=== Section Start ===

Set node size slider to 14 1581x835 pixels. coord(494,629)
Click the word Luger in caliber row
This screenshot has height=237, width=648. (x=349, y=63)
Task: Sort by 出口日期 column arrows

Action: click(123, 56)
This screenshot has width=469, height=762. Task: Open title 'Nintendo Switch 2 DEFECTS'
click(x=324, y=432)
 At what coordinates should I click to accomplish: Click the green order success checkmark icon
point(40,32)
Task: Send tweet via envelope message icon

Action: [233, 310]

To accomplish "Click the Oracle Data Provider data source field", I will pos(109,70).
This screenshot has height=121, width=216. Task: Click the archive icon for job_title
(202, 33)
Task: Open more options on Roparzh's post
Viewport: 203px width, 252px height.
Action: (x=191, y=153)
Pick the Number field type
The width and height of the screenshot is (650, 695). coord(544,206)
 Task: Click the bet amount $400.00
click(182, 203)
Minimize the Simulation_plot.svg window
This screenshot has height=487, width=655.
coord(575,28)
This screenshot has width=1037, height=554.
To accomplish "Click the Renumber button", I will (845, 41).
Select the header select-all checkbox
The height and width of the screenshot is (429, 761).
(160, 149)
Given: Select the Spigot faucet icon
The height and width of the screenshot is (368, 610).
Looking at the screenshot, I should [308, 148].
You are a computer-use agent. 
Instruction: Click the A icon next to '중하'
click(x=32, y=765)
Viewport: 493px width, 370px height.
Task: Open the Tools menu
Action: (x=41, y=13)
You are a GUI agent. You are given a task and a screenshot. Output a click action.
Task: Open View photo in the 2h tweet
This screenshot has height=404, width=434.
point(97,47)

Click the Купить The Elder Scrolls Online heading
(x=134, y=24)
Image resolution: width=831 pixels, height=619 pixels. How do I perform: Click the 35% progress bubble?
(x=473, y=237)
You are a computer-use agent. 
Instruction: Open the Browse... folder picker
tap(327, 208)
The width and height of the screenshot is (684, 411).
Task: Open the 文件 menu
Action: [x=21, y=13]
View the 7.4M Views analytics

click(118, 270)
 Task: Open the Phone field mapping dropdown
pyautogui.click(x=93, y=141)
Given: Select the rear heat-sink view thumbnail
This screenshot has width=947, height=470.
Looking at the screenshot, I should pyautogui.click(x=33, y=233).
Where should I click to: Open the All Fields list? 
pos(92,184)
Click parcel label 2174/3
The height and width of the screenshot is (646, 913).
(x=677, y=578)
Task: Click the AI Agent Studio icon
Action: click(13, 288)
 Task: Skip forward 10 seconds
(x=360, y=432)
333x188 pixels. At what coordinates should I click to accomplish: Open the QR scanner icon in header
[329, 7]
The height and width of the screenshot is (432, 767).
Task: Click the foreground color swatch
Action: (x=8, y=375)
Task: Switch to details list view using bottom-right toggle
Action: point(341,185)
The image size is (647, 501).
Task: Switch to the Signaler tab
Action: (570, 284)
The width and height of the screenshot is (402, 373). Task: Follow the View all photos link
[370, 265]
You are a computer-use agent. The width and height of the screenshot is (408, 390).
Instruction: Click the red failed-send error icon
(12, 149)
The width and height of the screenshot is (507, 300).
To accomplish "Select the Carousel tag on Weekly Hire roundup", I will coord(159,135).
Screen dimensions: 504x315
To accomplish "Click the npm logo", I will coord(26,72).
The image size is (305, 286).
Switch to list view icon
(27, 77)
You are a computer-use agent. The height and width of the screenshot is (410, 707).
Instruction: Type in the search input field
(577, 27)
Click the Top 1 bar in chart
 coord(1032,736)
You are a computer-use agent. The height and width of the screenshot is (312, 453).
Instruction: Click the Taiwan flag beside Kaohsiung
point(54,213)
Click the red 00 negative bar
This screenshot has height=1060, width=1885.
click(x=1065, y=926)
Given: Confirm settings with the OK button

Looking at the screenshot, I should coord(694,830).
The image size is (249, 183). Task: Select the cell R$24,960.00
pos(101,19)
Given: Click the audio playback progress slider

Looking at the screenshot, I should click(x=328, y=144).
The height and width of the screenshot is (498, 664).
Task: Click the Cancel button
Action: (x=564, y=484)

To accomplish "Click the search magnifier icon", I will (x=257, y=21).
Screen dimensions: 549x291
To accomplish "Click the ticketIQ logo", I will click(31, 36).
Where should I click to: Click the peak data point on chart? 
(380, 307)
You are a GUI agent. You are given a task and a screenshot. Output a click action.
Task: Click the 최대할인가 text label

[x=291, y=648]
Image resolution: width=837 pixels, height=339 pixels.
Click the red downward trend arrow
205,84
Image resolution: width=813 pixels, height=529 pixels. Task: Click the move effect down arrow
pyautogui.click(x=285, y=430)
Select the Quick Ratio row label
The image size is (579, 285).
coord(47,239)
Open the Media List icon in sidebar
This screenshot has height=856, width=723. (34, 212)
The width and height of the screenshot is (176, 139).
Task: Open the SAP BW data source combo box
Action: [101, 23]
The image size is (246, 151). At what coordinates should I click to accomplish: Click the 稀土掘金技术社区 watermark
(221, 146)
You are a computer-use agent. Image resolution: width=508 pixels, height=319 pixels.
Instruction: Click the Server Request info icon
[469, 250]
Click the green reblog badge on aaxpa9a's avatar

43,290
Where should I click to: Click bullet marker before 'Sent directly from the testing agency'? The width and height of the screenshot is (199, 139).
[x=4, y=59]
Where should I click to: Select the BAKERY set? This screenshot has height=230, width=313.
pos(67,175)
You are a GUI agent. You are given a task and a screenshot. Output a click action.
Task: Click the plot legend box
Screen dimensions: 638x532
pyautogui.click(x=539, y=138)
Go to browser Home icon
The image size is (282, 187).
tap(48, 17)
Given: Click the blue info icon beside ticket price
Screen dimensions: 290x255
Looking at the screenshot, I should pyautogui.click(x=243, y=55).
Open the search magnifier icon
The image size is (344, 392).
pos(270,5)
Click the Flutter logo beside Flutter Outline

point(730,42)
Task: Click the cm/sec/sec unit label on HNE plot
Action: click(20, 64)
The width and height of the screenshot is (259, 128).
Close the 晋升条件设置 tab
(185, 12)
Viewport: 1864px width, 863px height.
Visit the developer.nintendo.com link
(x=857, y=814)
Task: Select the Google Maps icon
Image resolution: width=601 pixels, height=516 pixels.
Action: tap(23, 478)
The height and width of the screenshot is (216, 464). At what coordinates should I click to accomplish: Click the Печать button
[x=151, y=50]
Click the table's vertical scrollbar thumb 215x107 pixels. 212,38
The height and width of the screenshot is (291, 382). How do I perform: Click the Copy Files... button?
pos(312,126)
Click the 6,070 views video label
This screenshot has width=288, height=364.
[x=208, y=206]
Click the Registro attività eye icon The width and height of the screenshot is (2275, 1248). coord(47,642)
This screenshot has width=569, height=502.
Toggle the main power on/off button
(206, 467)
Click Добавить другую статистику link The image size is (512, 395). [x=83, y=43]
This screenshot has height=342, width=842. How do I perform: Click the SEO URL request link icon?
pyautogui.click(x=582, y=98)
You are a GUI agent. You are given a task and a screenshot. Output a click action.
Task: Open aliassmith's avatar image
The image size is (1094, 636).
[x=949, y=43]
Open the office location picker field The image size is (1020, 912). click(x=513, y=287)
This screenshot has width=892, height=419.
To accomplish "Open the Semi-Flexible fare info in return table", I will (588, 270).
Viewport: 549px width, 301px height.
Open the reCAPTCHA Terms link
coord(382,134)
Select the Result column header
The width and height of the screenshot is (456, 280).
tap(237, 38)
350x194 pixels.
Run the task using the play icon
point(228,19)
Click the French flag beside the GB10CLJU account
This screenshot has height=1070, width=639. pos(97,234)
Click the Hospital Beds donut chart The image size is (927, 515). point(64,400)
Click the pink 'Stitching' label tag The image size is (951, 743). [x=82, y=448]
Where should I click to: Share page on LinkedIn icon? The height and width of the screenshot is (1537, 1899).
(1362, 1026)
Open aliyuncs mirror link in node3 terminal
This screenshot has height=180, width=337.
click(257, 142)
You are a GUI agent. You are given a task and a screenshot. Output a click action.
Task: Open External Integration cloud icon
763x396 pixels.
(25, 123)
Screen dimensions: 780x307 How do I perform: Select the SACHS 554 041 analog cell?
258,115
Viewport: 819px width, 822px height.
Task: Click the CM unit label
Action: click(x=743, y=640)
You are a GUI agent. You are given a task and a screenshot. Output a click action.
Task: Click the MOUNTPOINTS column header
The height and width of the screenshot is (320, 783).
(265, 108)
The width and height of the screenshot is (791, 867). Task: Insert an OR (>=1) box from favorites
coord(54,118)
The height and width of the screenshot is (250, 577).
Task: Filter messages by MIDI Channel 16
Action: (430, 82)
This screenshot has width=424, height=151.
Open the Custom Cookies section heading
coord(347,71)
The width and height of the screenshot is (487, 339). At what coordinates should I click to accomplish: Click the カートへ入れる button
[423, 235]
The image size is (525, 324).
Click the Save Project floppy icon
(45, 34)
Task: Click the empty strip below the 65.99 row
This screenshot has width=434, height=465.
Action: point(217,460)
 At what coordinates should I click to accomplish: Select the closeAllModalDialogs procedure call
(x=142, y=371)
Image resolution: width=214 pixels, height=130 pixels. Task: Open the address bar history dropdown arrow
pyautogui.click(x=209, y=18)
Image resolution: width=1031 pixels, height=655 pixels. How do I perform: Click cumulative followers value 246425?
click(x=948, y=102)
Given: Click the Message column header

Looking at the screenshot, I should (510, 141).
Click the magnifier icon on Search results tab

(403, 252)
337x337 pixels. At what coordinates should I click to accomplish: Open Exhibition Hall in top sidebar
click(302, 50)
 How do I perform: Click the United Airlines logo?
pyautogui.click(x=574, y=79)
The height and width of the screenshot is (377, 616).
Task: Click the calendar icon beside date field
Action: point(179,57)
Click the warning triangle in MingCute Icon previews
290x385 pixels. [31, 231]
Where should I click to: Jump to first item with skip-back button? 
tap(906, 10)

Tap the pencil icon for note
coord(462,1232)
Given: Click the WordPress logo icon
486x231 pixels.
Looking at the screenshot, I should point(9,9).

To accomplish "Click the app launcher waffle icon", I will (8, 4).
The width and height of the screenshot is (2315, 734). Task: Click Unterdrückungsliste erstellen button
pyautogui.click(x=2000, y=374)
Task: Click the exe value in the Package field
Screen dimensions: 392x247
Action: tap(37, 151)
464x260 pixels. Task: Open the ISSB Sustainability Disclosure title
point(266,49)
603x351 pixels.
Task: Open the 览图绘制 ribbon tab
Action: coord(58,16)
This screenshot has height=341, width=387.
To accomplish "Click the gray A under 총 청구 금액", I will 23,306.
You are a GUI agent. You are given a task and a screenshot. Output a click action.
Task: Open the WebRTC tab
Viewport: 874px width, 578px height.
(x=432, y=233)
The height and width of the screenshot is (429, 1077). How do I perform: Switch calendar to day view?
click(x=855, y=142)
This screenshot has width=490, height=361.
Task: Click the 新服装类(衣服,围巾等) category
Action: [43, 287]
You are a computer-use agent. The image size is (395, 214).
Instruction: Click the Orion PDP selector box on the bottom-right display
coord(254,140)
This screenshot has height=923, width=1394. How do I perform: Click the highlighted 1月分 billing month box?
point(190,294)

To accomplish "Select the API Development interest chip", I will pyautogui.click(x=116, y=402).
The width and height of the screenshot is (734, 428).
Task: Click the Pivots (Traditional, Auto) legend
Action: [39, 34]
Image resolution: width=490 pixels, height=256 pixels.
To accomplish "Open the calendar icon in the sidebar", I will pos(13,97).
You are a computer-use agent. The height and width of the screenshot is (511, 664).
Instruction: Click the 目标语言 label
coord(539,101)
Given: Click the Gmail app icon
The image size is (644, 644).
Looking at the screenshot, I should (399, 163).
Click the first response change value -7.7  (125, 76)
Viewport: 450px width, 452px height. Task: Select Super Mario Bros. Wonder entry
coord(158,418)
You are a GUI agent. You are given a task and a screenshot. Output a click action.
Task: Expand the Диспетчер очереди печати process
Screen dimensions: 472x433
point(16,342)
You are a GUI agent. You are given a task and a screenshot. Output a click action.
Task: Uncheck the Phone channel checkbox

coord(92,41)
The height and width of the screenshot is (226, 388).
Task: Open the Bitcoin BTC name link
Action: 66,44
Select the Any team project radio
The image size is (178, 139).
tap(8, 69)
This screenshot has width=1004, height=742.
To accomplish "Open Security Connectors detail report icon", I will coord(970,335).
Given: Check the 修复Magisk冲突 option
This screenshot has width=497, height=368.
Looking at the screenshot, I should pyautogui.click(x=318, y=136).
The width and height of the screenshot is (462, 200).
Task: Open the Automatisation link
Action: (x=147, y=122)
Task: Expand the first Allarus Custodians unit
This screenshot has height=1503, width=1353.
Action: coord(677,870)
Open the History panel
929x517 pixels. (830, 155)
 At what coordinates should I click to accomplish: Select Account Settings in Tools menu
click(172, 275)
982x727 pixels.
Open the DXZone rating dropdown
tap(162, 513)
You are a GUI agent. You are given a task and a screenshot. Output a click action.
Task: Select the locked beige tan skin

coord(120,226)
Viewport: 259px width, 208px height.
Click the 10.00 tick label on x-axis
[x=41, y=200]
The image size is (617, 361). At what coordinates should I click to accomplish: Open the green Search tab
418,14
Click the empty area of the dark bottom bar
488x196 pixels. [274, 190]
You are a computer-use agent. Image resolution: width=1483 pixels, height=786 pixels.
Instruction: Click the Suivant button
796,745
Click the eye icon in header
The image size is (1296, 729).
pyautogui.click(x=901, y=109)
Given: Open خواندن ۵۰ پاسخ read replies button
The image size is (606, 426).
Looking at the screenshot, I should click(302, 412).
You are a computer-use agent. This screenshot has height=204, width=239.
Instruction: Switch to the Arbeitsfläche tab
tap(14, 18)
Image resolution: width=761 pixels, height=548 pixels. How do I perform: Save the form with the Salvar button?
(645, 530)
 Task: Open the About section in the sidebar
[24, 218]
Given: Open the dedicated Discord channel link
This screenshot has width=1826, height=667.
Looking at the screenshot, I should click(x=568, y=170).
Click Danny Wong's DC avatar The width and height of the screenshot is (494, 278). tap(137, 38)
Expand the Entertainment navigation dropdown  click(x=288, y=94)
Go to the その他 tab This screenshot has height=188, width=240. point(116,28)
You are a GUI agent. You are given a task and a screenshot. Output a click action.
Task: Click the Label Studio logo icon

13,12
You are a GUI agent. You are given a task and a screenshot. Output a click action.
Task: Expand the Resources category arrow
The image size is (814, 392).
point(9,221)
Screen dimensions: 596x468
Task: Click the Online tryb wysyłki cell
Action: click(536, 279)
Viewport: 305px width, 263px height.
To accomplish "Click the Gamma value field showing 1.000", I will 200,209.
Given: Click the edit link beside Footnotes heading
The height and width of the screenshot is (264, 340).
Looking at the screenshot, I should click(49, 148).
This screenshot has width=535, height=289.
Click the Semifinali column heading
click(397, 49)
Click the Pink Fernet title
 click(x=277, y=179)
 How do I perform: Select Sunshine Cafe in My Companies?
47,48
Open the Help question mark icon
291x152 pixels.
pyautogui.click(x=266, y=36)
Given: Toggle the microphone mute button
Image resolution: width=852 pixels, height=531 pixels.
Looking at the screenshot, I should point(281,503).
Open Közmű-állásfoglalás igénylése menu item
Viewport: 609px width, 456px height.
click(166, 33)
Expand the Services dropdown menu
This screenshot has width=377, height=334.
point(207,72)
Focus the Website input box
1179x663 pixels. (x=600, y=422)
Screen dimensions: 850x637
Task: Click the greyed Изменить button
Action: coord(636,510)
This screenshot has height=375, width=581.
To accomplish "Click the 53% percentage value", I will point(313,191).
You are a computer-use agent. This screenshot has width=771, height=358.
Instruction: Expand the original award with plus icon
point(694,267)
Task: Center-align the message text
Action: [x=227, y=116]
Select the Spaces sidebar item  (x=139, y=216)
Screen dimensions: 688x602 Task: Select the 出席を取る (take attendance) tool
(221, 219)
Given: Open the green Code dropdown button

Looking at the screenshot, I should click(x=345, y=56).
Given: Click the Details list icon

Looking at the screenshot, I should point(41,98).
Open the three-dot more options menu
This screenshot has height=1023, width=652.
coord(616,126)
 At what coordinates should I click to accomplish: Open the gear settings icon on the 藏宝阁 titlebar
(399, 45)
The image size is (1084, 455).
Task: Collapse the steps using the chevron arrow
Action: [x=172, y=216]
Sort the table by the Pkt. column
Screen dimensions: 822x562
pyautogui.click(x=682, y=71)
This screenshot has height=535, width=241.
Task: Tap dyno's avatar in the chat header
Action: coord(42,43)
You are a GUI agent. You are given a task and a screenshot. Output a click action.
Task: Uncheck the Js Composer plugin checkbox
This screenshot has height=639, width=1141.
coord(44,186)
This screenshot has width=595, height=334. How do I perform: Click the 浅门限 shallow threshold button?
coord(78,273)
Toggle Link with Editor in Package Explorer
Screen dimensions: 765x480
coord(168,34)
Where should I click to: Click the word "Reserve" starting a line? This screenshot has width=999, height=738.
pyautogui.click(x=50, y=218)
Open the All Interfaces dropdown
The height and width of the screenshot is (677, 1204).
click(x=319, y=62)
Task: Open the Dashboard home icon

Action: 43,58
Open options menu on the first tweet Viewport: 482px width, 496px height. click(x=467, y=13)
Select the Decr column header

=== Section End ===

● Problem to solve
Search the entries above for the string "computer", and report each line where it occurs.

● Written solution
You are a computer-use agent. 
You are a computer-use agent. 
You are a computer-use agent. The width and height of the screenshot is (408, 390).
You are a computer-use agent. The height and width of the screenshot is (410, 707).
You are a computer-use agent. The height and width of the screenshot is (312, 453).
You are a computer-use agent. Image resolution: width=508 pixels, height=319 pixels.
You are a computer-use agent. The image size is (395, 214).
You are a computer-use agent. The height and width of the screenshot is (511, 664).
You are a computer-use agent. Image resolution: width=1483 pixels, height=786 pixels.
You are a computer-use agent. This screenshot has height=204, width=239.
You are a computer-use agent. This screenshot has width=771, height=358.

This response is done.